# START OF EXERCISE INPUTS
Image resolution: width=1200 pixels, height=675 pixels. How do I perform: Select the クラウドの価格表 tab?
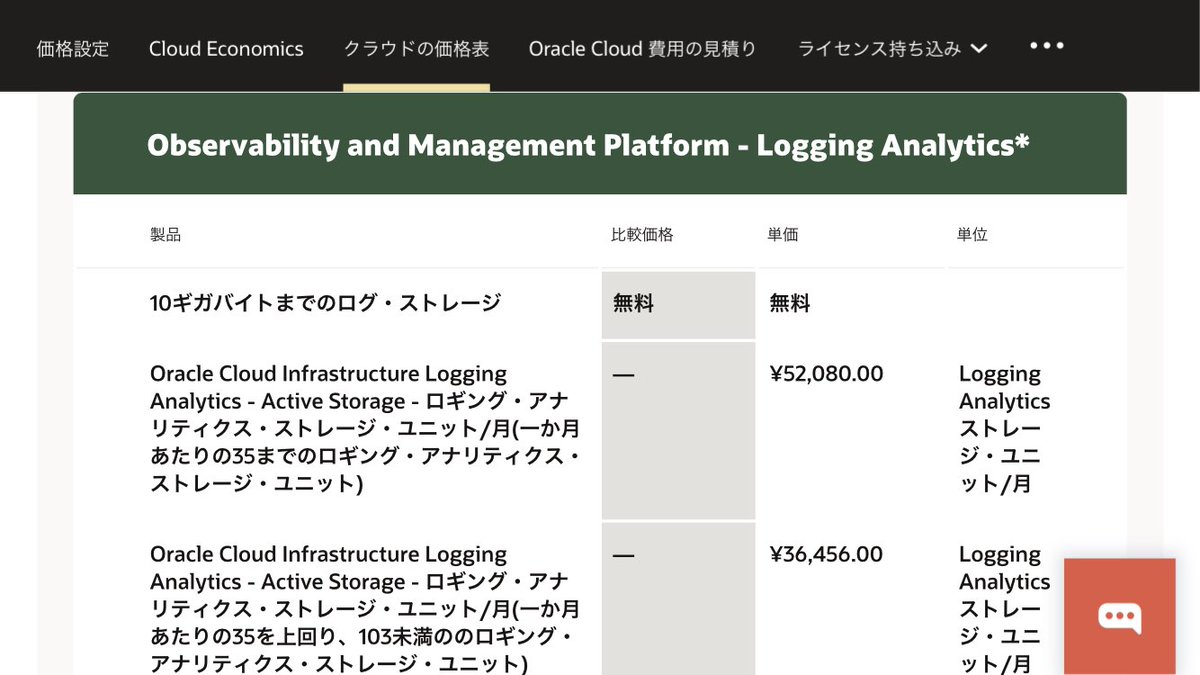tap(416, 45)
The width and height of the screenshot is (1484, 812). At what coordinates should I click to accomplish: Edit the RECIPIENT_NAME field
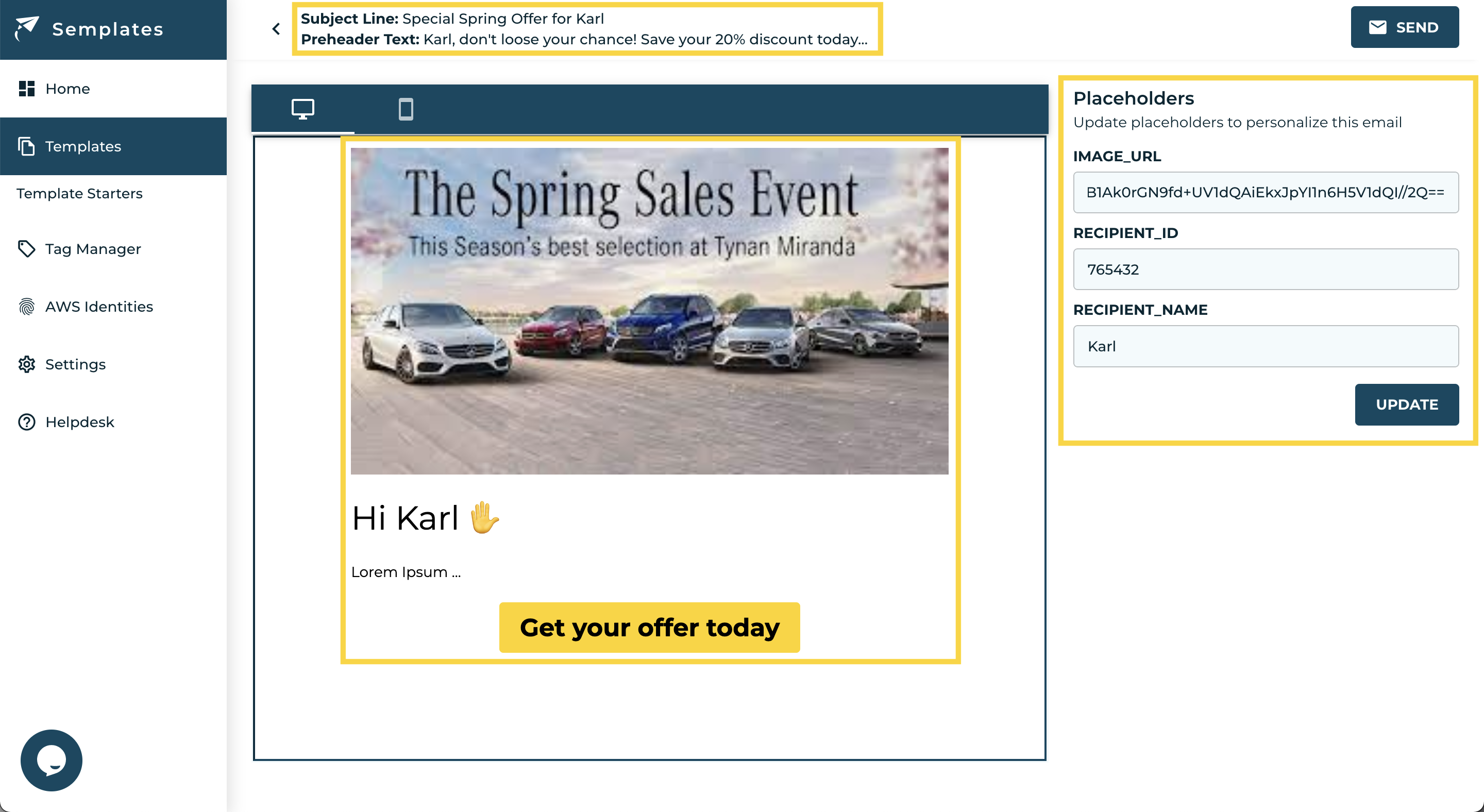pos(1265,346)
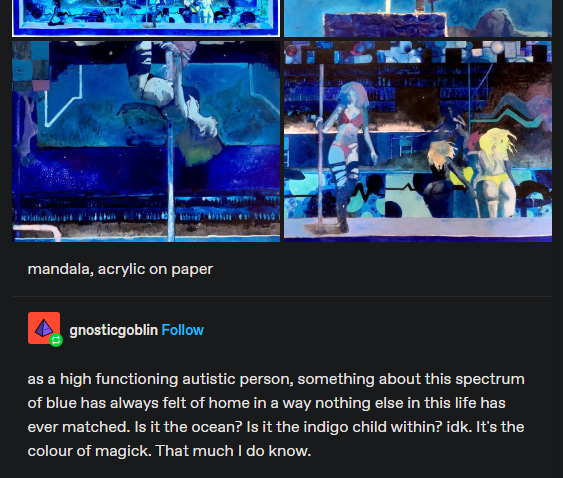563x478 pixels.
Task: Click the green reblog badge on avatar
Action: [56, 340]
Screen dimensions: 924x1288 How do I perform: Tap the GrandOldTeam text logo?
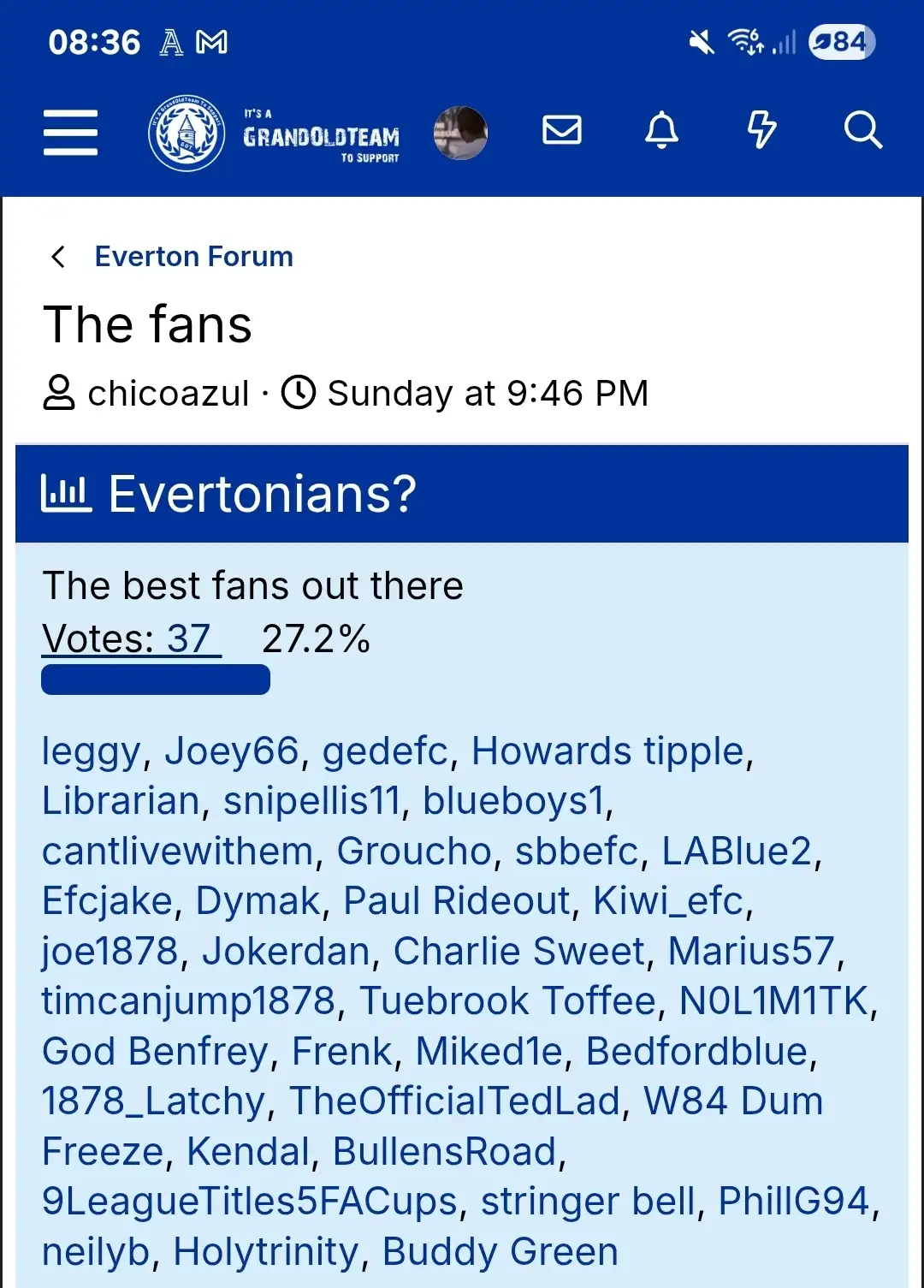pyautogui.click(x=322, y=135)
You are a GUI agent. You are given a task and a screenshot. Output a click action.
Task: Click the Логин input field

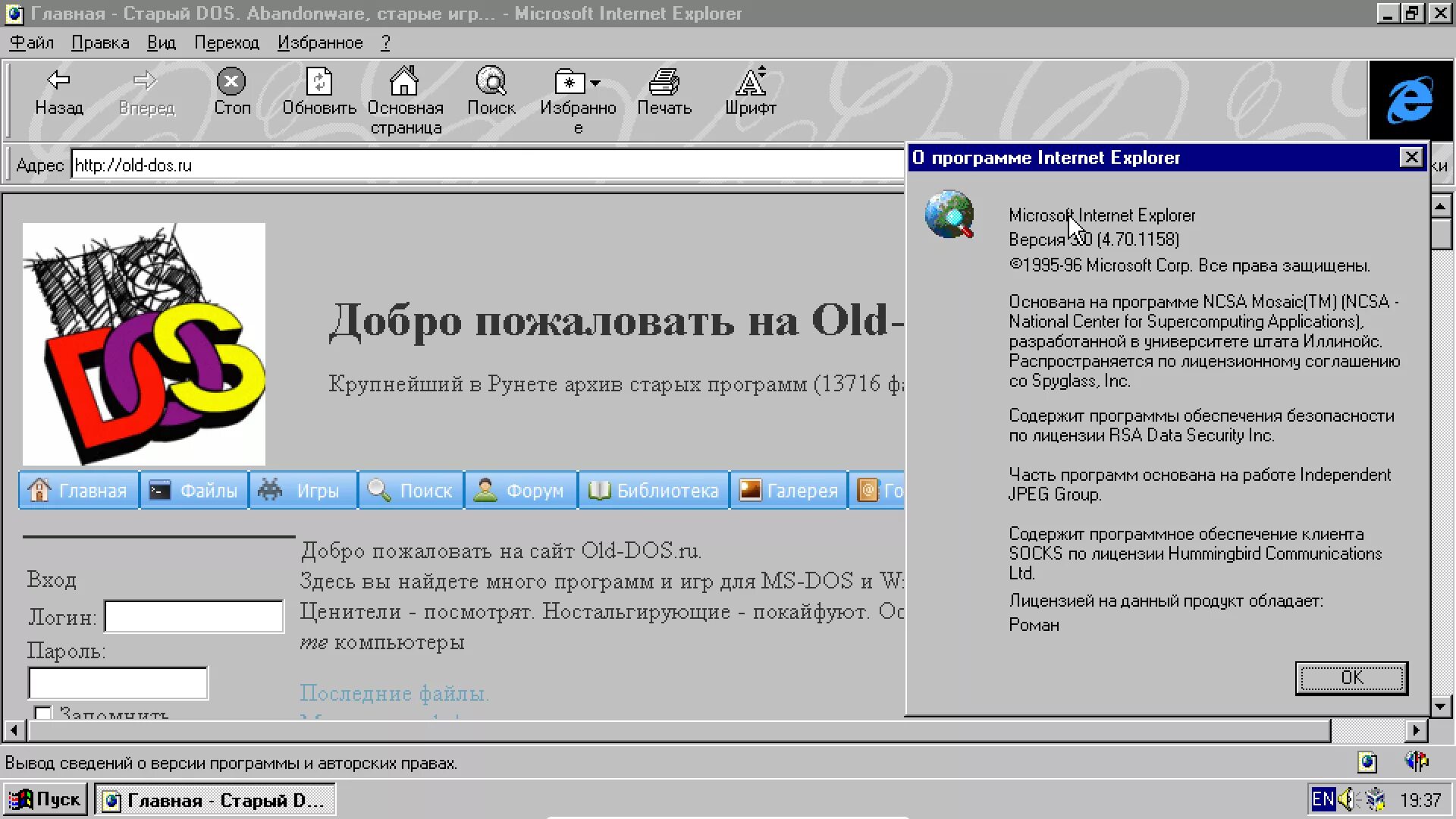[193, 617]
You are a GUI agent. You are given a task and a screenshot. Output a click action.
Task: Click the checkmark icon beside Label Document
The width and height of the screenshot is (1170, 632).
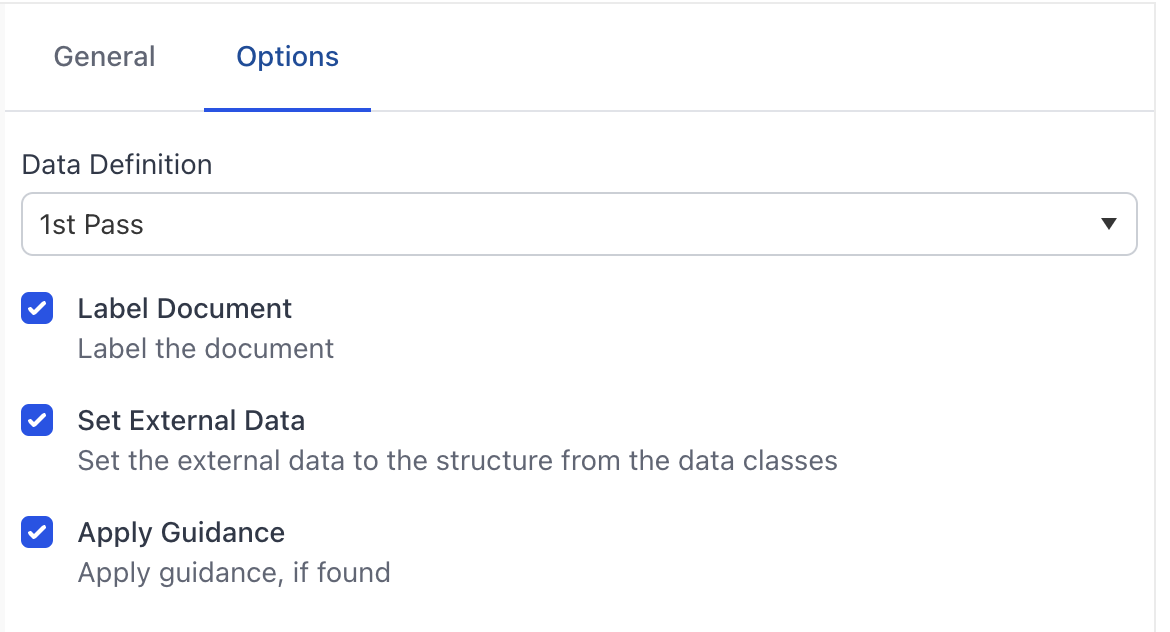pos(36,308)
# END OF EXERCISE INPUTS
### PROBLEM REQUIREMENTS
Reproduce all of the material above word for word, leaving out the pictures.

### PROBLEM SOLUTION
Image resolution: width=1200 pixels, height=675 pixels. How do I perform: Select the クラウドの価格表 tab?
tap(416, 45)
The width and height of the screenshot is (1484, 812). At what coordinates should I click to accomplish: Edit the RECIPIENT_NAME field
pos(1265,346)
563x478 pixels.
Task: Click the green reblog badge on avatar
Action: [56, 340]
Screen dimensions: 924x1288 How do I perform: Tap the GrandOldTeam text logo?
pyautogui.click(x=322, y=135)
You are a GUI agent. You are given a task and a screenshot. Output a click action.
Task: Click the Логин input field

[193, 617]
You are a GUI agent. You are given a task and a screenshot. Output a click action.
Task: Click the checkmark icon beside Label Document
The width and height of the screenshot is (1170, 632).
pos(36,308)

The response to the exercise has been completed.